2.3 Autophagy classification
According to the different ways in which substrates enter lysosomes during the activation process and whether double-membrane vesicles are formed, autophagy is divided into three types: macroautophagy, chaperone-mediated autophagy (CMA), and microautophagy (Gomes et al., 2017). Macroautophagy is a non-selective degradation pathway that is the most characterized, which forms autophagosomes that engulf materials in the cell and then transport them to lysosomes along microtubules. The materials are degraded after fusion with the lysosomal outer membrane (Hayashi et al., 2020). Microautophagy is characterized by the direct invagination or protrusion of a lysosomal or vacuolar membrane, which then engulfs the cell content (Kuchitsu et al., 2023). CMA is highly selective and involves chaperone molecules such as the carboxyl terminus of HSC70-interacting protein (CHIP) and heat shock protein 40 (HSP40). Substrates in the cell are recognized by these molecules and then transported to lysosomes for degradation. For example, HSC70 recognizes the KFERQ motif and binds to lysosome-associated membrane protein 2A (LAMP2A) to promote degradation (Kaushik and Cuervo, 2018).
Autophagy can also be classified according to the degraded organelle (Vargas et al., 2023). Endoplasmic reticulum autophagy is a selective autophagy pathway that compensates for restoring endoplasmic reticulum function. When cells are subjected to external stimulation such as nutrient deficiency, metabolic imbalance, and oxidative stress, ERS signaling pathways such as sterol regulation reaction, endoplasmic reticulum to overload response (EOR), and unfolded protein response (UPR) are activated, initiating self-protective mechanisms to maintain normal endoplasmic reticulum function by clearing accumulated unfolded and misfolded proteins (Liang et al., 2018; Qi and Chen, 2019).

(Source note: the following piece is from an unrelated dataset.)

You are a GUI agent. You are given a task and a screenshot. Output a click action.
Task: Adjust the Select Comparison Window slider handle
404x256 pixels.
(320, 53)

Recent studies have shown that the interaction between ERS and autophagy is beneficial for restoring endoplasmic reticulum function (Ogata et al., 2006; Fujita et al., 2007; Liu et al., 2010; Féral et al., 2021). Endoplasmic reticulum autophagy mainly occurs near the phospholipase-rich subregion of the endoplasmic reticulum, and the PERK, IRE1, and ATF6 pathways that regulate UPR are involved in endoplasmic reticulum autophagy. PERK is activated by autophosphorylation and promotes Atg12 expression by phosphorylating eIFα, leading to LC3 I conversion to LC3 II, which further activates autophagy. IRE1 forms a complex with tumor necrosis factor receptor-associated factor-2 (TRAF-2), which phosphorylates apoptosis signal-regulating kinase 1 (ASK1). Phosphorylated ASK1 can induce JNK phosphorylation to activate Bcl-2 and initiate cellular autophagy. ATF6 comprises ATF6α and ATF6β, but only ATF6α plays a major role in the ATF-dependent transduction of UPR signals. ATF6α can activate autophagy by regulating the transcriptional levels of XBP1 and CHOP.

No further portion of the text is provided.